Yes, but the researchers get plenty of feedback from the validation set and there's nothing easier for them than to tweak their system to perform well on the validation set. That's overfitting on the validation set by proxy. It's absolutely inevitable when the validation set is visible to the researchers and it's very difficult to guard against because of course a team who has spent maybe a month or two working on a system with a publication deadline looming are not going to just give up on their work once they figure it it doesn't work very well. They're going to tweak it and tweak it and tweak it, until it does what they want it to. They're going to converge -they are going to converge- on some ideal set of hyperparameters that optimises their system's performance on its validation set (or the test set, it doesn't matter what it's called, it matters that it is visible to the authors). They will even find a region of the weight space where it's best to initialise their system to get it to perform well on the validation set. And, of course, if they can't find a way to get good performance out of their system, you and I will never hear about it because nobody ever publishes negative results.
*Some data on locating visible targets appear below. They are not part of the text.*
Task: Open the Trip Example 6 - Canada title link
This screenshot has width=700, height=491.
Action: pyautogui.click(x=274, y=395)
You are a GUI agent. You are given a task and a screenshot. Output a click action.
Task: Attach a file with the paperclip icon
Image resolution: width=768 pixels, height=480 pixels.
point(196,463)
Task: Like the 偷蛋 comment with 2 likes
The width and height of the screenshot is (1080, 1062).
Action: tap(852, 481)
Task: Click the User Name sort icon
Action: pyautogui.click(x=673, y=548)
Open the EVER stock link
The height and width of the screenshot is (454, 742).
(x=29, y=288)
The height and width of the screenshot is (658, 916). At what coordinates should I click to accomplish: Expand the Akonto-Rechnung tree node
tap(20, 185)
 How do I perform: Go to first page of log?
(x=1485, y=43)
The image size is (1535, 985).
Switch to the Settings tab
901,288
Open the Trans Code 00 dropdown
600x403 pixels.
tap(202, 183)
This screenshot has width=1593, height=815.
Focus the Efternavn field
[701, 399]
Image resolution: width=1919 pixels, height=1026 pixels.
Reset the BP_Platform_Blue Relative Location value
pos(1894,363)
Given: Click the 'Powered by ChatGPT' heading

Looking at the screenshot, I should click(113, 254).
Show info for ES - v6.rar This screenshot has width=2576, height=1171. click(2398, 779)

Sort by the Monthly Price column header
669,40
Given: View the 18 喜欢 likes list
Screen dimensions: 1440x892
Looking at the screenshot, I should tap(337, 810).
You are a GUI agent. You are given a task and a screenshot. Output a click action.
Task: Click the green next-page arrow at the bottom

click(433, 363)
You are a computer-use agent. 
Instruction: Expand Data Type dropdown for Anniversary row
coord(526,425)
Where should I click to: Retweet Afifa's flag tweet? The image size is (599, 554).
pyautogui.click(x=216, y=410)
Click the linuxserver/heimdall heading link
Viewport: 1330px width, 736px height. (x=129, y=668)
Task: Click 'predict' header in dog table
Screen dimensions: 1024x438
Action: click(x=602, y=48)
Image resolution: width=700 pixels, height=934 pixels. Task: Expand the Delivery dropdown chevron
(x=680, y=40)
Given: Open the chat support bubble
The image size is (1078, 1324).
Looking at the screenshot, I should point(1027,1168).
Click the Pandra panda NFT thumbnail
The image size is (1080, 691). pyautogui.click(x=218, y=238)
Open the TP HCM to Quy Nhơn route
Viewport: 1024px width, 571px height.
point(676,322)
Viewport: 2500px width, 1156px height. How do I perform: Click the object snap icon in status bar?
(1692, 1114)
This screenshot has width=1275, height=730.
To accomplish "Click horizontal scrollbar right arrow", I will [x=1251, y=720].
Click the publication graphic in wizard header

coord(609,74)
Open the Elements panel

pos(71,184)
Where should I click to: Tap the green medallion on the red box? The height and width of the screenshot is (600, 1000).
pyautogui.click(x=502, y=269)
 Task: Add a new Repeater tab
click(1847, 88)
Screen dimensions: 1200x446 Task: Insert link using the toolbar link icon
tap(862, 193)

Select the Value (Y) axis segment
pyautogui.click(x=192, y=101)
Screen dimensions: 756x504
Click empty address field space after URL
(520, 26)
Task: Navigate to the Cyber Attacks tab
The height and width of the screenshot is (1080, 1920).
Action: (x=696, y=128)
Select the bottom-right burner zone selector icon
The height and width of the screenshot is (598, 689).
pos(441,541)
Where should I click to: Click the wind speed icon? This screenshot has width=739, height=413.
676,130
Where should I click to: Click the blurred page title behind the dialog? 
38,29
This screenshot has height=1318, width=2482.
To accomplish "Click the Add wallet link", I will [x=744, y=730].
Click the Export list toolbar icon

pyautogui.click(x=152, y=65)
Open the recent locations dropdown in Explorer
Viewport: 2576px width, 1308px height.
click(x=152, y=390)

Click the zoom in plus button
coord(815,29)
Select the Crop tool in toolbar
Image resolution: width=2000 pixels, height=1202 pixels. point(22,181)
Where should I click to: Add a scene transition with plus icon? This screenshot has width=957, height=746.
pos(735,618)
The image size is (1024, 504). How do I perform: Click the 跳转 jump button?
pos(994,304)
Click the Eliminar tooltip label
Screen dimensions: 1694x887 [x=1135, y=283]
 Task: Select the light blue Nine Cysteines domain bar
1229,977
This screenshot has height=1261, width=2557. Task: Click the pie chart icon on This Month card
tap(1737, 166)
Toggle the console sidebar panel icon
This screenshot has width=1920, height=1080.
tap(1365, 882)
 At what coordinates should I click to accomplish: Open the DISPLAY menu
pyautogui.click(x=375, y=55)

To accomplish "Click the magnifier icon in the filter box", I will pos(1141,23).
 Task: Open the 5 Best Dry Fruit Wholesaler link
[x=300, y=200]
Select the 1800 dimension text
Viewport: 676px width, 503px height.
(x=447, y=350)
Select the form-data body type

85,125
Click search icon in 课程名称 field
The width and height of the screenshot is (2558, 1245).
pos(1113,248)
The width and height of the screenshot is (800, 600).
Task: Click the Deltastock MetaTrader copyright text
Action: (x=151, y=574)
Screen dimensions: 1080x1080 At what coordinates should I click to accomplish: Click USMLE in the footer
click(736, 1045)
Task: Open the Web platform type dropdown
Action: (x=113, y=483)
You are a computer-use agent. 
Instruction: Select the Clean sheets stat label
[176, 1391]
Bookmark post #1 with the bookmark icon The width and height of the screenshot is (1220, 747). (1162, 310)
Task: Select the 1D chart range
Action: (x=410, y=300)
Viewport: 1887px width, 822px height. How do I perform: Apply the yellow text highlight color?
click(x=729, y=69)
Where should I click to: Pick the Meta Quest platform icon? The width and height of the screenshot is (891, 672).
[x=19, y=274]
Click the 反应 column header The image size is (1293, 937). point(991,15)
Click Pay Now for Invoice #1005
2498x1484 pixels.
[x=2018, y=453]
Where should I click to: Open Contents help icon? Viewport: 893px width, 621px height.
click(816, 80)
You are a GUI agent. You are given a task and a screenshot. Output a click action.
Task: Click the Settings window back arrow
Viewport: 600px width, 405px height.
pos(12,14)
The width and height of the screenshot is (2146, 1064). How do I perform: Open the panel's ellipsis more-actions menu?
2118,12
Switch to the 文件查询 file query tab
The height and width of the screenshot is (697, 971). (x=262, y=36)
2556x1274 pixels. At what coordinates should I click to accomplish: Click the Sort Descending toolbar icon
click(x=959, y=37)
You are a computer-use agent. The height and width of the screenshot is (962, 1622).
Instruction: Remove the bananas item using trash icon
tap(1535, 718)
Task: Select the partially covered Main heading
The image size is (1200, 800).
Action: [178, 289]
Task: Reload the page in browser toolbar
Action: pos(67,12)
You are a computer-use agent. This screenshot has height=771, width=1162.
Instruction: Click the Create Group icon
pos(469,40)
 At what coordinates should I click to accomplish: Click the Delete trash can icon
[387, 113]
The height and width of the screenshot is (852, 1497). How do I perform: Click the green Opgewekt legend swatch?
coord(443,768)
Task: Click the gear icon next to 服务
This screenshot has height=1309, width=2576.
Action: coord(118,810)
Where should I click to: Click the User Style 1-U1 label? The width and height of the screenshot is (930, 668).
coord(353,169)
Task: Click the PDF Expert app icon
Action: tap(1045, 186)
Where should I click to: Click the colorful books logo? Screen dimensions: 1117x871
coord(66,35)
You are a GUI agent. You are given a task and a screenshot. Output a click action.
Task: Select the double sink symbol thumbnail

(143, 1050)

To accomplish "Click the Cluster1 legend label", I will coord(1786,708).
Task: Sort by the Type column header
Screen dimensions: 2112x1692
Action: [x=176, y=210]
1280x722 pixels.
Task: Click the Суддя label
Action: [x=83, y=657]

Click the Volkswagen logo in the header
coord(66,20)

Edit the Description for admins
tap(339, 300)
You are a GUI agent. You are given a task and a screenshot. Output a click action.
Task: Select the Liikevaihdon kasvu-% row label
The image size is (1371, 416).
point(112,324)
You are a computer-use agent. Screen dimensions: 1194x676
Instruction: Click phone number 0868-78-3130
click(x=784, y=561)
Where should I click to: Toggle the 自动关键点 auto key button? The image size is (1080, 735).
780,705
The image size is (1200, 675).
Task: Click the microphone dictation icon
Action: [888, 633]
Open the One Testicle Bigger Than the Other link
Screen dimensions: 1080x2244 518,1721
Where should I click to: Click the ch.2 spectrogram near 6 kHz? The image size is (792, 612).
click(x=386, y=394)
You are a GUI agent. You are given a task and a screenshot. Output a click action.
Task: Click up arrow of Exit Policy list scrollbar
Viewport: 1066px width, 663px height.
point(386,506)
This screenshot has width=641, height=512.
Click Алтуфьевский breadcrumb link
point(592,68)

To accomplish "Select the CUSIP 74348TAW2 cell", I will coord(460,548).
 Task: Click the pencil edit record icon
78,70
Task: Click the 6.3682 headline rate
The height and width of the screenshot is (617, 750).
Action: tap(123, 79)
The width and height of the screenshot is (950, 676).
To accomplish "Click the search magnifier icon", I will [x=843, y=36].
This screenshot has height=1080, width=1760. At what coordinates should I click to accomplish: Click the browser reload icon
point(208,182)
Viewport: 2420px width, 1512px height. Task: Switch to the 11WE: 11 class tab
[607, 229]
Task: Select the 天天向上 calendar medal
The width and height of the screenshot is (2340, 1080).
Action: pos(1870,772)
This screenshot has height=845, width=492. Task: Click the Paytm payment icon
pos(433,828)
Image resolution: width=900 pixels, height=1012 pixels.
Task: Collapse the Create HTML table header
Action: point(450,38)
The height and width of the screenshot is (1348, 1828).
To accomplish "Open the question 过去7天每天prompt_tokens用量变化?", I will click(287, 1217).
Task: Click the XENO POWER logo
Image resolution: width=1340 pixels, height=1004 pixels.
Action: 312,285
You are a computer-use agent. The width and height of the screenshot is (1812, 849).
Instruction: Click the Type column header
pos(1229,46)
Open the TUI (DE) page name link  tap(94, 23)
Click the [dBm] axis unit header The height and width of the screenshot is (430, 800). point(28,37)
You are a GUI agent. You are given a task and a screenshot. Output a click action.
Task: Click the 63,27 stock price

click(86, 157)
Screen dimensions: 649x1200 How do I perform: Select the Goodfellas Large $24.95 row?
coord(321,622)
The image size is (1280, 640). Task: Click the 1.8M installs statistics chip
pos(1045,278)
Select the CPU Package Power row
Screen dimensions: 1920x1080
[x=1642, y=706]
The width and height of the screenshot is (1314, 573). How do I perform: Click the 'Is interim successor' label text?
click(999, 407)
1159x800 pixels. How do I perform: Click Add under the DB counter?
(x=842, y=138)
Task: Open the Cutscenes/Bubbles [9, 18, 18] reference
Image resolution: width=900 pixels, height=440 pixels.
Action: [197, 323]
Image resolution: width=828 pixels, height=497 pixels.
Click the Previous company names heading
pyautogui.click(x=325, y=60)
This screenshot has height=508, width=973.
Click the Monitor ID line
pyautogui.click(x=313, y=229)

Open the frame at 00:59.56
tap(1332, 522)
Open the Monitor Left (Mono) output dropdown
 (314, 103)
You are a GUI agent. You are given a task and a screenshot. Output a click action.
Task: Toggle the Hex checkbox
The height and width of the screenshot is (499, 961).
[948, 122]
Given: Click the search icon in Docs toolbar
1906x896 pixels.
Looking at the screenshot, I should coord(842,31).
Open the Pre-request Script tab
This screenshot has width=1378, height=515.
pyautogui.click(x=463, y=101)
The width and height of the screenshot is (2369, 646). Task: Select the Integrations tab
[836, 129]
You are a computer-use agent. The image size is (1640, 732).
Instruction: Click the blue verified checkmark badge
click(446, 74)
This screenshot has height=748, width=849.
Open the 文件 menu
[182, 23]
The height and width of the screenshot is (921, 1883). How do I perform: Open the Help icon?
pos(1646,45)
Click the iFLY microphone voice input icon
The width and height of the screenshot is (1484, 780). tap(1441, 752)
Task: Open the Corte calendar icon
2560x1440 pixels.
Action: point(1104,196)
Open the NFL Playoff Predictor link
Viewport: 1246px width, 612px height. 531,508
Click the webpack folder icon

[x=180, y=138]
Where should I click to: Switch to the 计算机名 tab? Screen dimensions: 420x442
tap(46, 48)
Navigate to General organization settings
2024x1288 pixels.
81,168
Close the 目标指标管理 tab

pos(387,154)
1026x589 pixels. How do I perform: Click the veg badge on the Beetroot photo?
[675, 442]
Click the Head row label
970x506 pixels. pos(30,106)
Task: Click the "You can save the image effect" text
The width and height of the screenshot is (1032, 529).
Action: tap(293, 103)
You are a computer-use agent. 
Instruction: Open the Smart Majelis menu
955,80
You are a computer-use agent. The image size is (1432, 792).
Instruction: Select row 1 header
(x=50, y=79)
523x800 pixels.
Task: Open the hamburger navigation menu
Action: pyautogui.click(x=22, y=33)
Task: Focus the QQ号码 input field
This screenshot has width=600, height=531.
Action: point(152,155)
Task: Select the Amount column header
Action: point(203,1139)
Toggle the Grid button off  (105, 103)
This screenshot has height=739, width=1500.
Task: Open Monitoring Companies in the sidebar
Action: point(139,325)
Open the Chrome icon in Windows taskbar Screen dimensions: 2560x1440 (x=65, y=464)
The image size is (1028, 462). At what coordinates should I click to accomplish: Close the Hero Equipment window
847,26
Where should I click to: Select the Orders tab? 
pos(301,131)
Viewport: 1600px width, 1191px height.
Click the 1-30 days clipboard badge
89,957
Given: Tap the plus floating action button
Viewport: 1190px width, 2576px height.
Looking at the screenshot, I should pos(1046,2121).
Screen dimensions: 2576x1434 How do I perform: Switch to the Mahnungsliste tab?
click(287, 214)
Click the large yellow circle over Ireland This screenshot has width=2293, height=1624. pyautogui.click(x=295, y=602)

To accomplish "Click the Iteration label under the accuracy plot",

So there are very strong confirmation and survivorship biases at play and it's not surprising to see, like you say, that the system keeps doing better. And that suffices to explain its performance, without the need for any mysterious post-overfitting grokking ability.
But maybe I haven't read the paper that carefully and they do guard against this sort of overfitting-by-proxy? Have you found something like that in the paper? If so, sorry for missing it myself.